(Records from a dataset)
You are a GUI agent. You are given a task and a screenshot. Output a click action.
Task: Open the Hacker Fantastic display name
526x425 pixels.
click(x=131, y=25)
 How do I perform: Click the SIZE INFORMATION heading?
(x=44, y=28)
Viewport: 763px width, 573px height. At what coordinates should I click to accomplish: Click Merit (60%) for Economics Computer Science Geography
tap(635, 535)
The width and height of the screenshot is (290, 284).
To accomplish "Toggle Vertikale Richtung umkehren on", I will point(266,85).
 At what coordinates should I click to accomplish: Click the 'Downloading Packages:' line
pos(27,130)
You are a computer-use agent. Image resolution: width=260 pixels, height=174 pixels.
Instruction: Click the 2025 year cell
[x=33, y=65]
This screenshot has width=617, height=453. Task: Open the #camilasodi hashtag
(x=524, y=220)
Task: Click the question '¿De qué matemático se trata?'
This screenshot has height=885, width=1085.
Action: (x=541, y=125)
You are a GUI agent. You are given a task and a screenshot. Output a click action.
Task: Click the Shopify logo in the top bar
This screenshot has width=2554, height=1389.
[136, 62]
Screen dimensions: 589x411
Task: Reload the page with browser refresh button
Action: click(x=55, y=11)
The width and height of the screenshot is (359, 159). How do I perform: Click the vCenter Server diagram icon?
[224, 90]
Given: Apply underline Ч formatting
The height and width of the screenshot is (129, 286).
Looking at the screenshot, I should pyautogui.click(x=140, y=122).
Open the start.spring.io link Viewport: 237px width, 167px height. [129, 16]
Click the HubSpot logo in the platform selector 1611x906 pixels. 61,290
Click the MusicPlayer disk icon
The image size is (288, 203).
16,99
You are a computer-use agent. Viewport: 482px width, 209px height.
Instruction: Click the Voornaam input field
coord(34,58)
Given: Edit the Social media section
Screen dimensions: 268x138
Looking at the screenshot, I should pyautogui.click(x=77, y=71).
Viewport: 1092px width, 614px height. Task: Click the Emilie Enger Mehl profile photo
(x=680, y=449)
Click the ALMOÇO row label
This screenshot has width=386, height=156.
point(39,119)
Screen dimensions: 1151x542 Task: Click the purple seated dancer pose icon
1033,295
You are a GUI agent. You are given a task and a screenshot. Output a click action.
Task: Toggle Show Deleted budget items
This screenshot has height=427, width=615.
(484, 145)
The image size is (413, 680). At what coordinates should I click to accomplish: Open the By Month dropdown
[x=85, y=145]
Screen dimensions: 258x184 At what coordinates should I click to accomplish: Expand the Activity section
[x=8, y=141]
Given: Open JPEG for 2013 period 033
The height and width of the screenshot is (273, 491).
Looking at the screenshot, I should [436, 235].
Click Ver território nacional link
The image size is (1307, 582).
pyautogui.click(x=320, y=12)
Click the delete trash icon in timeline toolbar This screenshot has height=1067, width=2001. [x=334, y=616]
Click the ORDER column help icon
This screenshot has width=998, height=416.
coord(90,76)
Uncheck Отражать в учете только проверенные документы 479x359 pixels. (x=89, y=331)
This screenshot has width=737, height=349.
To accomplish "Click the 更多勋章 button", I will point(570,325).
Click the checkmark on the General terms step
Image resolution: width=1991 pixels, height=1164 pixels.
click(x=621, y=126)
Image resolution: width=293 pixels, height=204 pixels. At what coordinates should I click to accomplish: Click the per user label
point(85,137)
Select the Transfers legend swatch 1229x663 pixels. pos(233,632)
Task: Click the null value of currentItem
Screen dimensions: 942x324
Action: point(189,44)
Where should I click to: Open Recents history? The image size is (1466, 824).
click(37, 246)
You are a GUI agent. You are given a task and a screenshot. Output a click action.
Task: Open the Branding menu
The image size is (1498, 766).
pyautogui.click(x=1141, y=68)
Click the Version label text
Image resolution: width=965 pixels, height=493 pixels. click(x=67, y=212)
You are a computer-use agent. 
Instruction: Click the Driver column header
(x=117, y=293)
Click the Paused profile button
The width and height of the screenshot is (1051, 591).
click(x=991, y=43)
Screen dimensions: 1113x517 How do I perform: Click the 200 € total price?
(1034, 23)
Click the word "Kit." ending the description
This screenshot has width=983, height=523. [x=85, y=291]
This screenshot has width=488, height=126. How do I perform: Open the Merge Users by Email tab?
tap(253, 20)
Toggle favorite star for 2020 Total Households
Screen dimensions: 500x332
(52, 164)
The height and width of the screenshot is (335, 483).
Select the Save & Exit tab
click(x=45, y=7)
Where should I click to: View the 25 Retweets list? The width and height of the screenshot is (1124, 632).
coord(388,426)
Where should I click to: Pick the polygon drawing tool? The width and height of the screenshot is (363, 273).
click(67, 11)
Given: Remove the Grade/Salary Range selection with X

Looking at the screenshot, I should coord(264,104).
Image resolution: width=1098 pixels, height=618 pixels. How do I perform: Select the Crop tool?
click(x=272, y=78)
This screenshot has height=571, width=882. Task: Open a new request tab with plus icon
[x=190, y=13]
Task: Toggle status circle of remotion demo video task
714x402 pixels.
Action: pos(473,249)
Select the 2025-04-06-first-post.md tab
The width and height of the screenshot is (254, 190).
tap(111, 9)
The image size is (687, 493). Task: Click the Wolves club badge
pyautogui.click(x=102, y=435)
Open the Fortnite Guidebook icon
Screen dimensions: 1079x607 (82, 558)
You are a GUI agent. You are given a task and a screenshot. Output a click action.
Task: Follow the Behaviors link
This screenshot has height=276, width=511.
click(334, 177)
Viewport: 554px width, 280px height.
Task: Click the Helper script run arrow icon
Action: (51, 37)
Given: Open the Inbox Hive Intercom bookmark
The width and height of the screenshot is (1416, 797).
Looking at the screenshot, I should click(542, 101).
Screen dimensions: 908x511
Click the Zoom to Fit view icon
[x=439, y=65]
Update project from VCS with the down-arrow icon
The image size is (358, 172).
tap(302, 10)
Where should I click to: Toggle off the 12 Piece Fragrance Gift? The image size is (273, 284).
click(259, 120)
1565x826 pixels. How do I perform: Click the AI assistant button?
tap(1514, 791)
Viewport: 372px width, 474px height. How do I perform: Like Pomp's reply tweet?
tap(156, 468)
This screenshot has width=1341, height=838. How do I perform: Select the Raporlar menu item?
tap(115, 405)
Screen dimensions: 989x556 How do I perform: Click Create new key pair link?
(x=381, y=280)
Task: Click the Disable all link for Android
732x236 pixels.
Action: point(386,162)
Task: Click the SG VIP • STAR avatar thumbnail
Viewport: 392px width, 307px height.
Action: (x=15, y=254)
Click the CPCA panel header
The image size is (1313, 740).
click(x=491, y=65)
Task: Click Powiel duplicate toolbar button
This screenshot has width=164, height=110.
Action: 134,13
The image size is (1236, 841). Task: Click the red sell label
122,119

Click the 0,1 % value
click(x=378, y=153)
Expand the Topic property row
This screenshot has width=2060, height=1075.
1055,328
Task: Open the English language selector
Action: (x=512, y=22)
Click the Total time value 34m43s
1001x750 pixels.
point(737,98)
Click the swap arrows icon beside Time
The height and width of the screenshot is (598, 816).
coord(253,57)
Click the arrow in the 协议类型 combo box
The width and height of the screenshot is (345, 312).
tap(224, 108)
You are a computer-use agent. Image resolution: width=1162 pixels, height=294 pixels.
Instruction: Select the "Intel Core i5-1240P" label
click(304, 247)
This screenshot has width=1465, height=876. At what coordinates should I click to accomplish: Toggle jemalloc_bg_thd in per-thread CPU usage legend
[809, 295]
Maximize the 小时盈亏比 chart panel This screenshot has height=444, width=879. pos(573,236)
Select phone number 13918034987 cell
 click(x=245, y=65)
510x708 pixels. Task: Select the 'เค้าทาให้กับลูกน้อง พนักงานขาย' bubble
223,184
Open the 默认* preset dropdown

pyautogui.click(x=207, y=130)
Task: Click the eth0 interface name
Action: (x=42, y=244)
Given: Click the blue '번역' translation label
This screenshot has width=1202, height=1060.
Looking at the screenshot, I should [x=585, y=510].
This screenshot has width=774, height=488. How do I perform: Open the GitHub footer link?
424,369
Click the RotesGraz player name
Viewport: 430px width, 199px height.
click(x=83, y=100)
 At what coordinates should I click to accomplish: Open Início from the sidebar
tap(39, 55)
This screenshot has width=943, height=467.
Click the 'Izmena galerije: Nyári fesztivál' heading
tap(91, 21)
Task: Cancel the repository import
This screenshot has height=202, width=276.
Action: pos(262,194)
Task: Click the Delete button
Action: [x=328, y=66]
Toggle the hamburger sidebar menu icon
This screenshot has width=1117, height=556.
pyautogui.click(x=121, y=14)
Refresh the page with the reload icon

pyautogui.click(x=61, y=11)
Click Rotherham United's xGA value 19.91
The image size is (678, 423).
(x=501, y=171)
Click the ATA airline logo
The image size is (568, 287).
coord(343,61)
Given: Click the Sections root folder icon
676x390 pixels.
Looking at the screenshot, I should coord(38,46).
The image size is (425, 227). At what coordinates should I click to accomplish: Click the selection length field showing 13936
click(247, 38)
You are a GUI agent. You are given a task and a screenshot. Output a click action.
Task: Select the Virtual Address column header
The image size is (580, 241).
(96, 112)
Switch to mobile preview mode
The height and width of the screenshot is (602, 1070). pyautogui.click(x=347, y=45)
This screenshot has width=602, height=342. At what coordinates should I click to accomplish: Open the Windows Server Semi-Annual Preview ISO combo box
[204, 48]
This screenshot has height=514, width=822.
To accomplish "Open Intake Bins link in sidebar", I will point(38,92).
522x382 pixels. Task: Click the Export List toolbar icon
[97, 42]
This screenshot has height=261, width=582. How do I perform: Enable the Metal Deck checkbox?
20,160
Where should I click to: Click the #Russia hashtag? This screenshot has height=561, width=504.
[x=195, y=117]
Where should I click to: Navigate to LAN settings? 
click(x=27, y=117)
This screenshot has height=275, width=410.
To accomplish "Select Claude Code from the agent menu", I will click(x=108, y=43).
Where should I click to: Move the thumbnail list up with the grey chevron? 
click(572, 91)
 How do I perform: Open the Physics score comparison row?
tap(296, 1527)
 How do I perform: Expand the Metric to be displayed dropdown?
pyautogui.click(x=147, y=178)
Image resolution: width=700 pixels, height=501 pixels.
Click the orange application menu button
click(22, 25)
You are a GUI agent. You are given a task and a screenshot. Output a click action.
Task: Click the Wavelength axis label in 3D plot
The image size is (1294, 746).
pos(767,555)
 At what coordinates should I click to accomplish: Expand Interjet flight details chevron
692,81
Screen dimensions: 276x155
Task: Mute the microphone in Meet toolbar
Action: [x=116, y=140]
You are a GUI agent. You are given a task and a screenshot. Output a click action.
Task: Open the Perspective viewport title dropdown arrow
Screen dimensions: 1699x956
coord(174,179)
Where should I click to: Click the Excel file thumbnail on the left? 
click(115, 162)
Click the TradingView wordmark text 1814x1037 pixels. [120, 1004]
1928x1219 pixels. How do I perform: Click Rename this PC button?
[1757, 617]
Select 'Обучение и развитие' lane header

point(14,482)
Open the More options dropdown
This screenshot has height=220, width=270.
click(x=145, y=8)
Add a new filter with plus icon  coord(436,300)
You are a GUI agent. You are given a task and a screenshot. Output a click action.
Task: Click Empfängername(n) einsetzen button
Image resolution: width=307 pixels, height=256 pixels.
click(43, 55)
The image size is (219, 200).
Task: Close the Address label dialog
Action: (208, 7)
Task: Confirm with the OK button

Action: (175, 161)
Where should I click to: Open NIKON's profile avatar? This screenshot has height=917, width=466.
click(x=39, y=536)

* [Written task]: Copy everything in the listing from the line containing "The image size is (413, 680)." down to the line containing "Action: point(189,44)", both included, swapping "dropdown" for "menu" and leaving the rest unchanged.

* [The result]:
The image size is (413, 680). At what coordinates should I click to accomplish: Open the By Month menu
[x=85, y=145]
Screen dimensions: 258x184 At what coordinates should I click to accomplish: Expand the Activity section
[x=8, y=141]
Given: Open JPEG for 2013 period 033
The height and width of the screenshot is (273, 491).
Looking at the screenshot, I should [436, 235].
Click Ver território nacional link
The image size is (1307, 582).
pyautogui.click(x=320, y=12)
Click the delete trash icon in timeline toolbar This screenshot has height=1067, width=2001. [x=334, y=616]
Click the ORDER column help icon
This screenshot has width=998, height=416.
coord(90,76)
Uncheck Отражать в учете только проверенные документы 479x359 pixels. (x=89, y=331)
This screenshot has width=737, height=349.
To accomplish "Click the 更多勋章 button", I will point(570,325).
Click the checkmark on the General terms step
Image resolution: width=1991 pixels, height=1164 pixels.
click(x=621, y=126)
Image resolution: width=293 pixels, height=204 pixels. At what coordinates should I click to accomplish: Click the per user label
point(85,137)
Select the Transfers legend swatch 1229x663 pixels. pos(233,632)
Task: Click the null value of currentItem
Screen dimensions: 942x324
Action: point(189,44)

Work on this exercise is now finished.